STEM Career Spotlight: Data Scientist

Have you ever wondered how Netflix tailors its recommendations to suit your tastes? In this article, we zoom in on a career that blends computer science, mathematics, and business: data science, where the analysis goes deeper than you might think.

In the age of information, where data streams from rain gauge measurements, internet outages, and social media interactions form vast reservoirs, the role of a data scientist becomes paramount. These professionals serve as skilled interpreters, extracting meaningful insights to inform decision-making across diverse industries. 

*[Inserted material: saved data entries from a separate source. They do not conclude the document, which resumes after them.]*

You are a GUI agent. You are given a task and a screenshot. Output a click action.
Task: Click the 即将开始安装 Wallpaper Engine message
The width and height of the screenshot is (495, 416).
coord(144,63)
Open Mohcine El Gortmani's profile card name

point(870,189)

Data scientists, utilizing advanced software and statistical methods, play a pivotal role across industries like health care, information security, manufacturing, agriculture, economics, and the sciences. Data scientists often find their work closely aligned with the career bubble of information technology. For example, in health care, they sift through patient data to derive insights for hospitals and healthcare associations. Beyond traditional methods, data scientists leverage programming and machine learning to create predictive models, aiding in informed forecasting. However, their work goes beyond revelation; they meticulously scrutinize data, rectify errors, and ensure the accuracy of their findings, reinforcing the reliability of their conclusions.

A minimum of a bachelor’s degree, typically taking four years, is required for a career in data science. Relevant fields include data science, mathematics, statistics, computer science, and computer engineering. Many employers prefer candidates with a master’s degree (1 to 2 years), and some data scientists hold Ph.D. qualifications (4 to 5 years). Some professionals in the field also come from related areas like health sciences or agriculture.

Furthermore, high school preparation is essential. Taking challenging math, computer science, and statistics courses is advised, along with gaining experience in computer programming. Relevant certifications include CAP, Microsoft Certified: Azure Data Scientist Associate, and IBM Data Science Professional Certificate. Additional training can be obtained through data science boot camps, online courses, and continuous learning in workshops and conferences to stay abreast of industry advancements.

Data scientists are primarily responsible for analyzing and interpreting statistical data, utilizing various sources such as the internet, databases, and publications to gather information. They employ computer models to collect and interpret data, present their findings, and actively seek opportunities to enhance productivity and optimize data handling processes.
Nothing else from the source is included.